# Mom....I am not really a dragon



## Chiboymom (Jul 8, 2009)

Draco is going to chihuahua costume party...what else could he possibly be but a sweet llittle dragon. I was surprised that he did not protest (very much)
I stood very still while mom measured.








Mom made me get on the table and take pictures








I really didn't want to stand up








OK...time to be done.


----------



## lynx8456 (Feb 26, 2009)




----------



## cprcheetah (May 4, 2009)

Very cute dragon Draco.


----------



## Amandarose531 (Aug 9, 2010)

That is so adorable it should be illegal!


----------



## flippedstars (Dec 16, 2009)

Ahhhh its fantastic! I adore adore adore adore him, and his little costume!!


----------



## foggy (Oct 12, 2009)

That is so awesome! He looks fantastic! Love your new siggy too!


----------



## Terri (Aug 21, 2009)

Oh that costume is brilliant!
He is just too bloomin cute! xx


----------



## Dragonfly (Jun 6, 2010)

That has to be the cutest little frickin dragon i have ever seen! LOL I love that outfit!!!!


----------



## MChis (Oct 13, 2009)

Aww, that is perfect for Draco!!  Love the costume--he looks fab! And your siggy is great too!


----------



## TLI (Sep 3, 2008)

Well just look at that sweet little Dragon! Best looking Dragon I have ever seen! He is such a handsome Man!


----------



## Brodysmom (Jan 8, 2009)

omg - that is the cutest thing I've seen in a long time!!! He is a darling dragon!!! He should win a contest for that costume.


----------



## jazzman (Apr 8, 2009)

HAHA. That costume is too cool !


----------



## Chiboymom (Jul 8, 2009)

cprcheetah said:


> Very cute dragon Draco.


 Thank You


Amandarose531 said:


> That is so adorable it should be illegal!

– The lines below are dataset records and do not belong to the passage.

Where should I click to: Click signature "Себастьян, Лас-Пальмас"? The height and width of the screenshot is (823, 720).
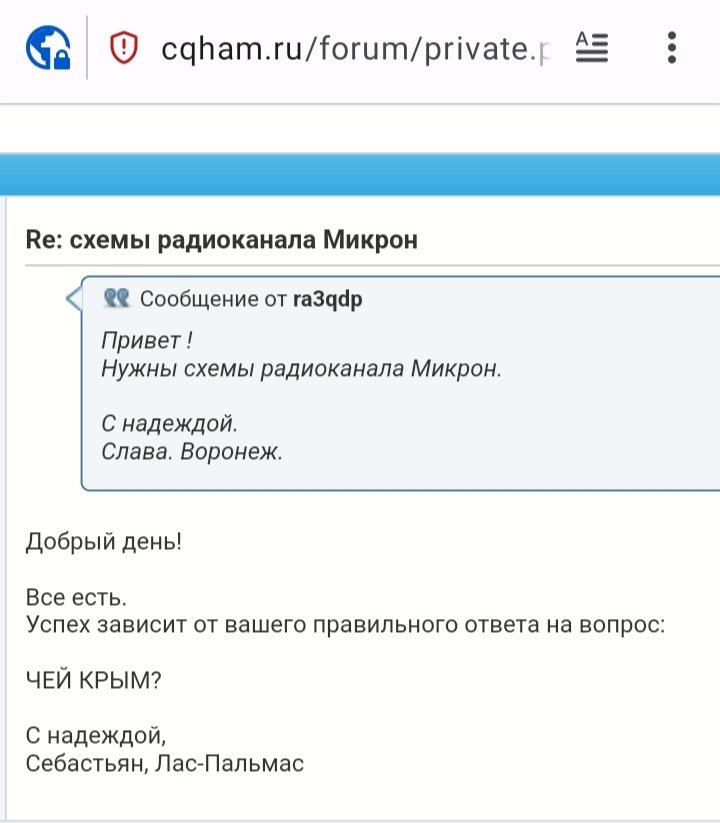point(164,764)
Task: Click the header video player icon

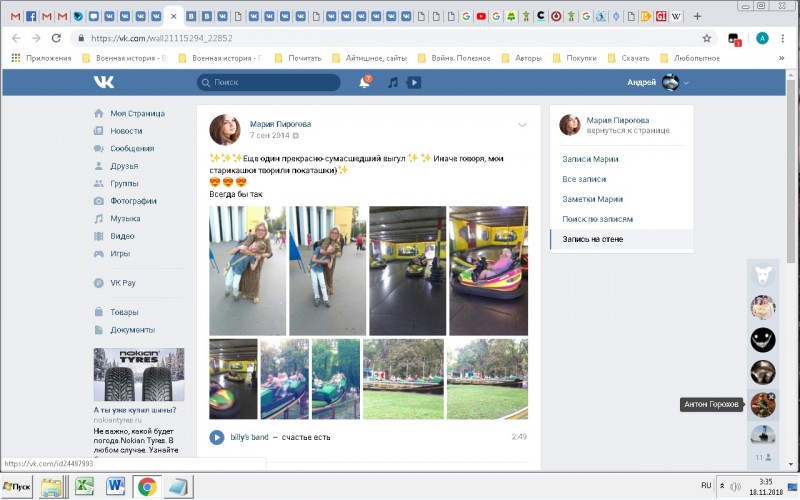Action: click(414, 82)
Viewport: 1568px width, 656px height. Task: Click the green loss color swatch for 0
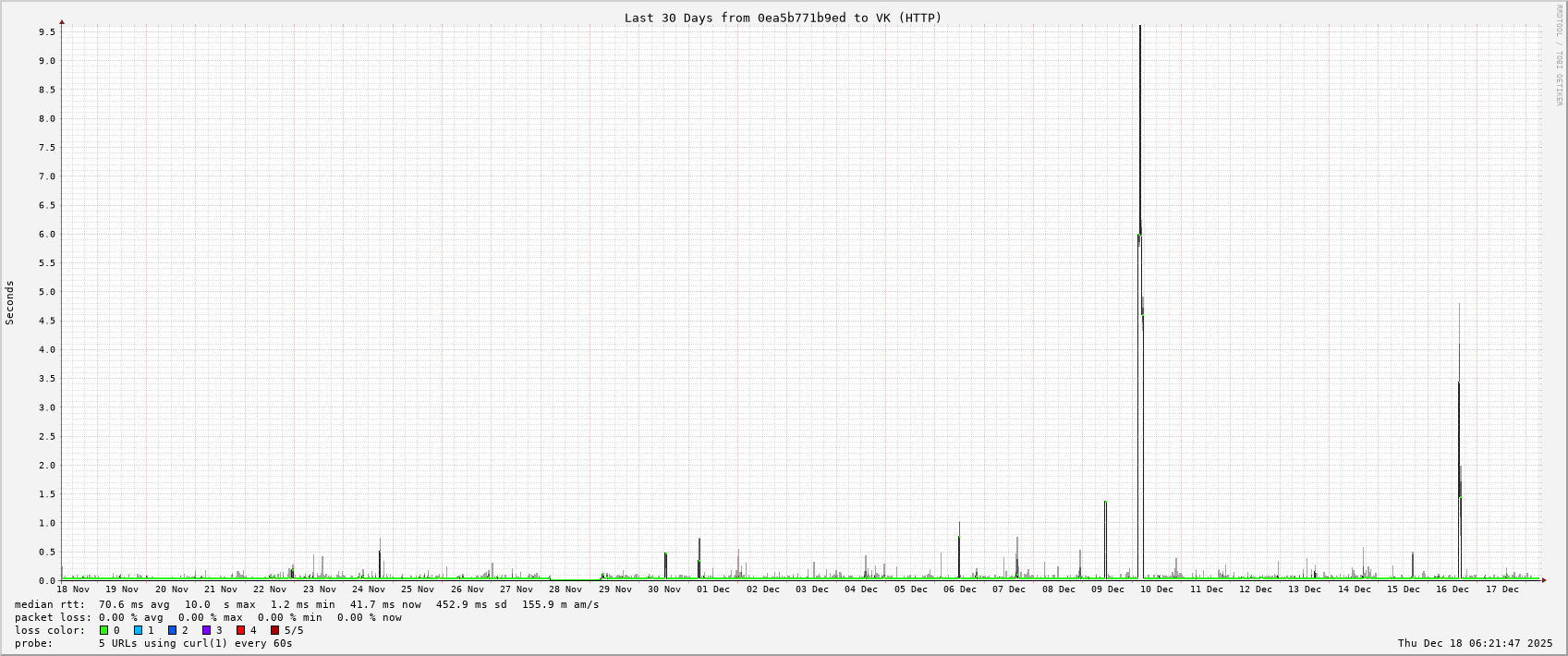tap(104, 630)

I think he is adorable in int too


flippedstars said:


> Ahhhh its fantastic! I adore adore adore adore him, and his little costume!!


Thanks Kristi...he is a sweet little boy


foggy said:


> That is so awesome! He looks fantastic! Love your new siggy too!


Thanks so much.


Terri said:


> Oh that costume is brilliant!
> He is just too bloomin cute! xx


Thanks, it was easy with the sweatshirt to embellish


Dragonfly said:


> That has to be the cutest little frickin dragon i have ever seen! LOL I love that outfit!!!!


Thanks much


MChis said:


> Aww, that is perfect for Draco!!  Love the costume--he looks fab! And your siggy is great too!

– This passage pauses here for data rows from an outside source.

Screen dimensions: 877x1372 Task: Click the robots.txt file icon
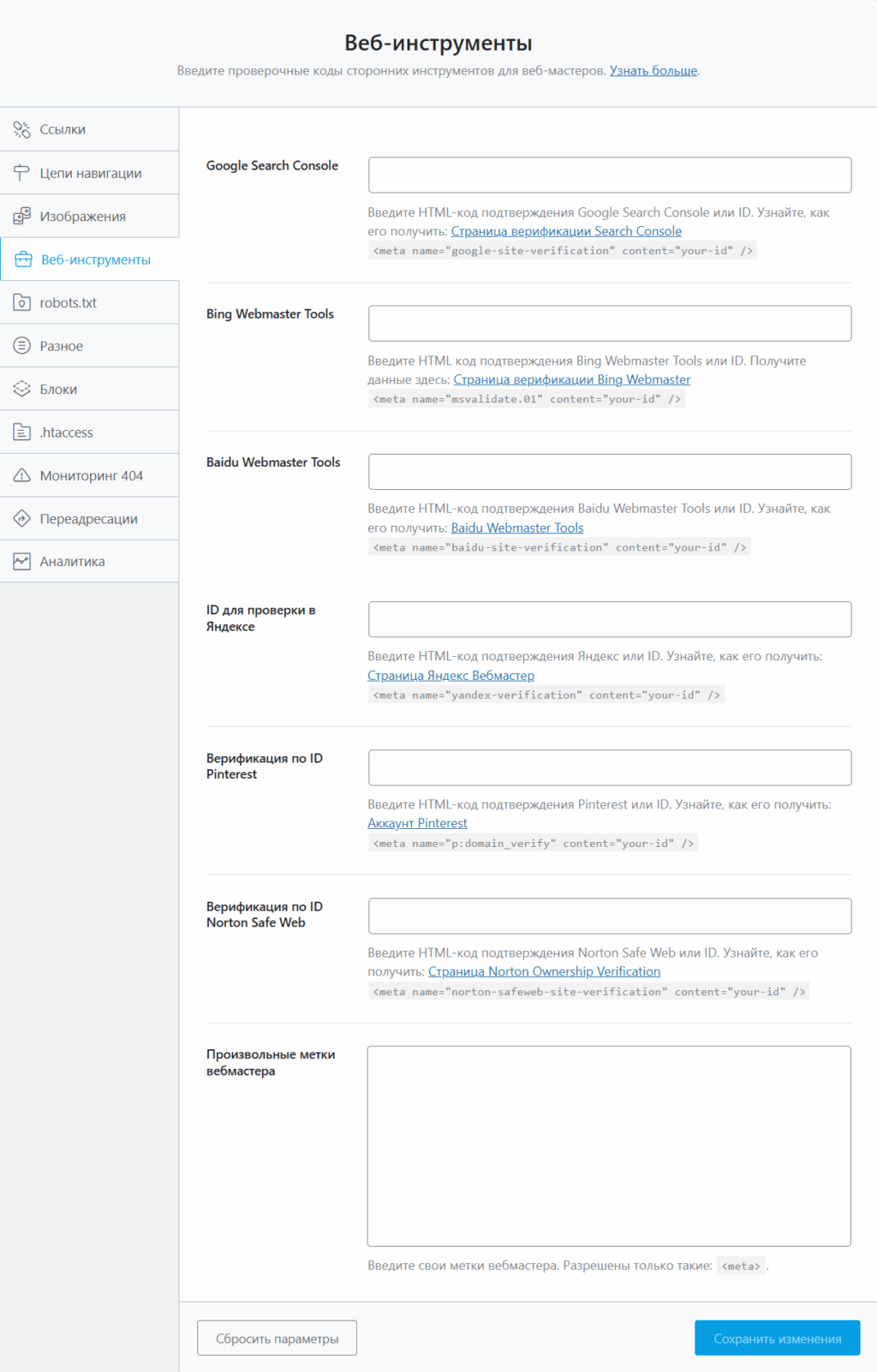pyautogui.click(x=21, y=302)
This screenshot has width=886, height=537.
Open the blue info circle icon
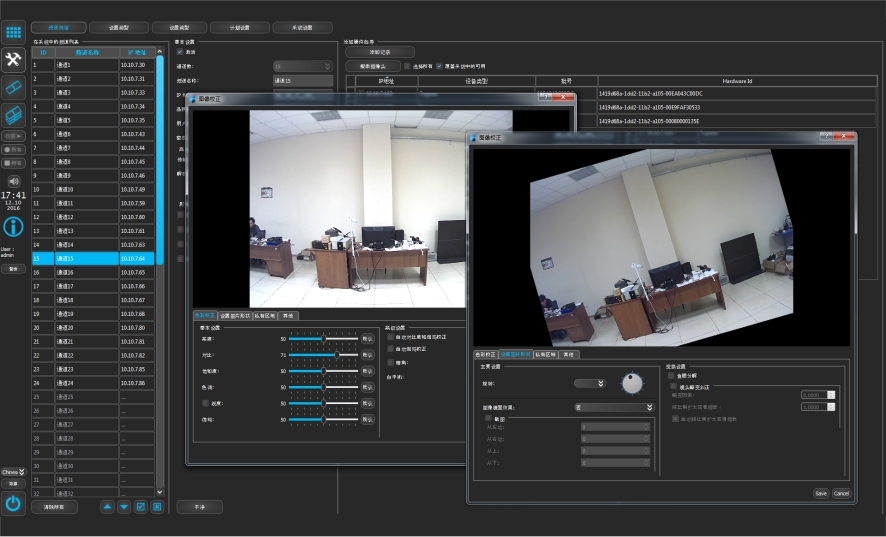pyautogui.click(x=13, y=227)
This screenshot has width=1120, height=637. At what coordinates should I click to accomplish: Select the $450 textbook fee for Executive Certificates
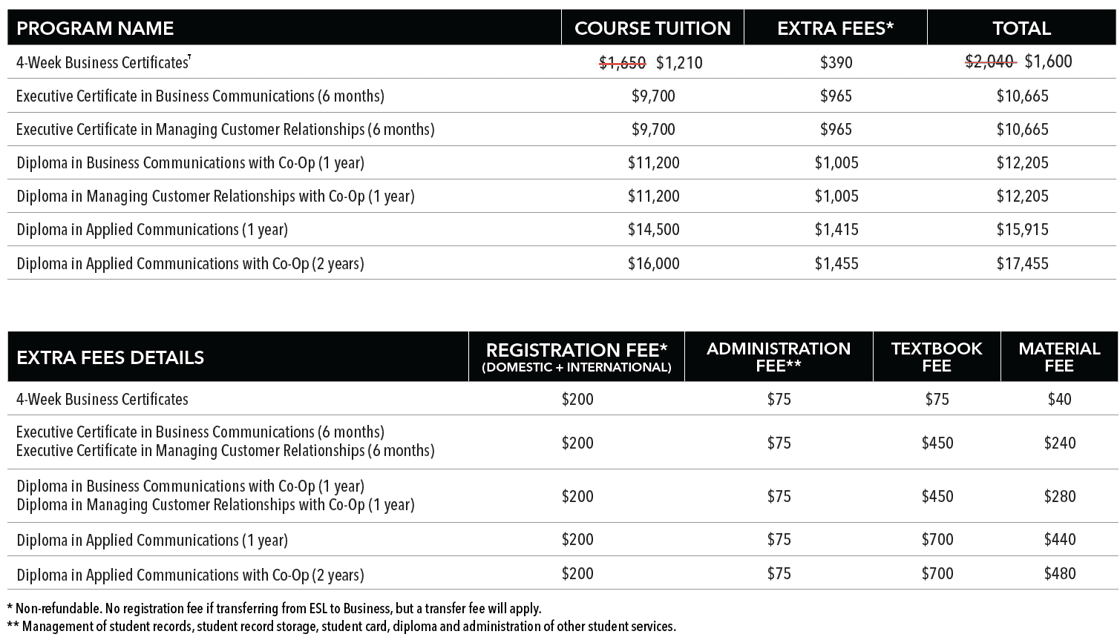[x=937, y=443]
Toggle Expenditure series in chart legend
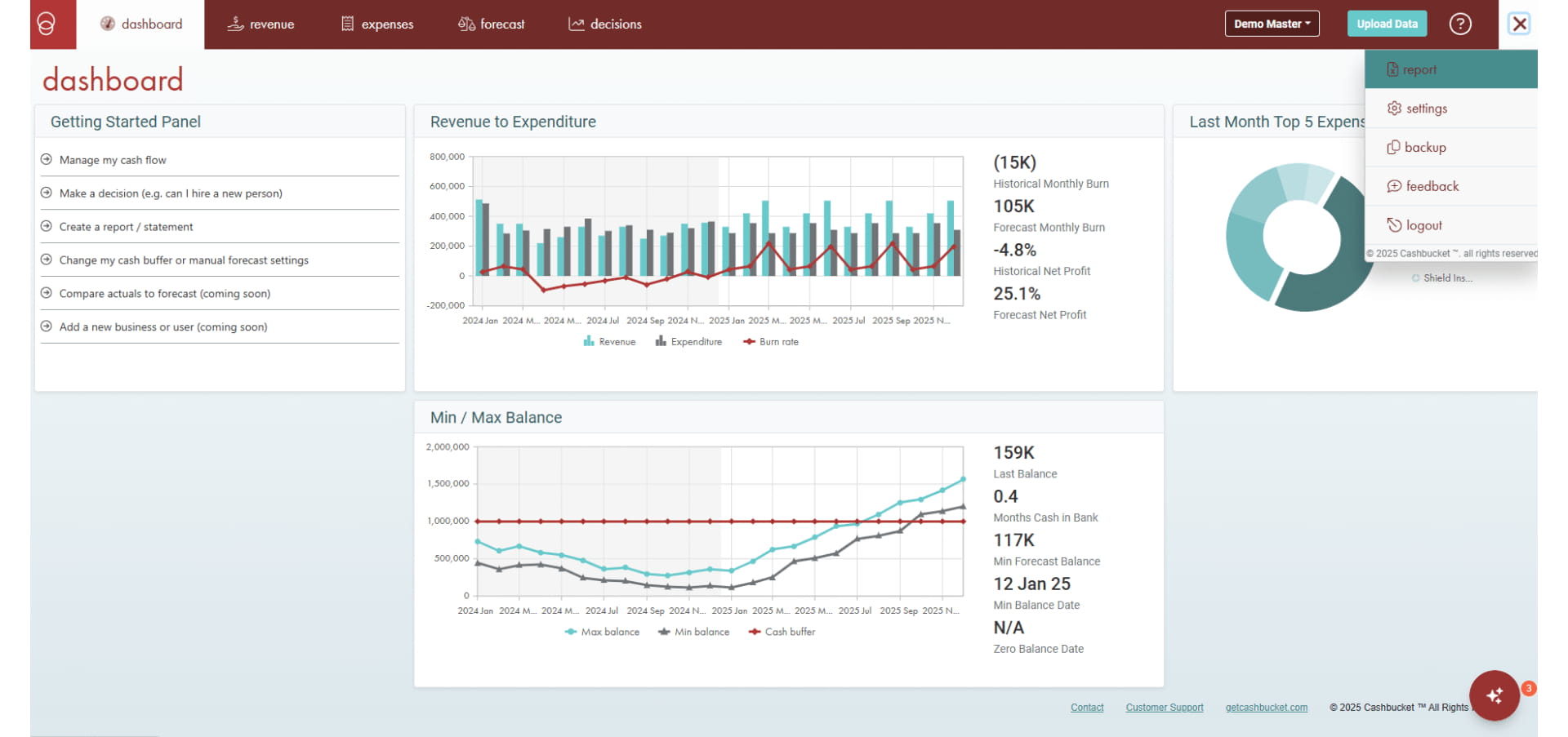Screen dimensions: 1568x737 click(688, 342)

I thought it was perfect for my little dragonboy


TLI said:


> Well just look at that sweet little Dragon! Best looking Dragon I have ever seen! He is such a handsome Man!


He was so happy to sit and let me take pictures.


Brodysmom said:


> omg - that is the cutest thing I've seen in a long time!!! He is a darling dragon!!! He should win a contest for that costume.


There will be about 35 adorable little chihuahuas at the party so we will see. 


jazzman said:


> HAHA. That costume is too cool !


Thanks, he puts up with my obsession with dragons.


lynx8456 said:


>


Thanks for the cute animation, very halloweeny


----------



## MsGramma (Jul 23, 2010)

That is a cute costume and He looks sooo cute in it !


----------



## 2Cheese (Feb 21, 2010)

Draco makes the cutest little dragon! I love the last picture...his expression is priceless ...lol


----------



## Fizzy Chihuahuas (Mar 8, 2010)

Fantastic


----------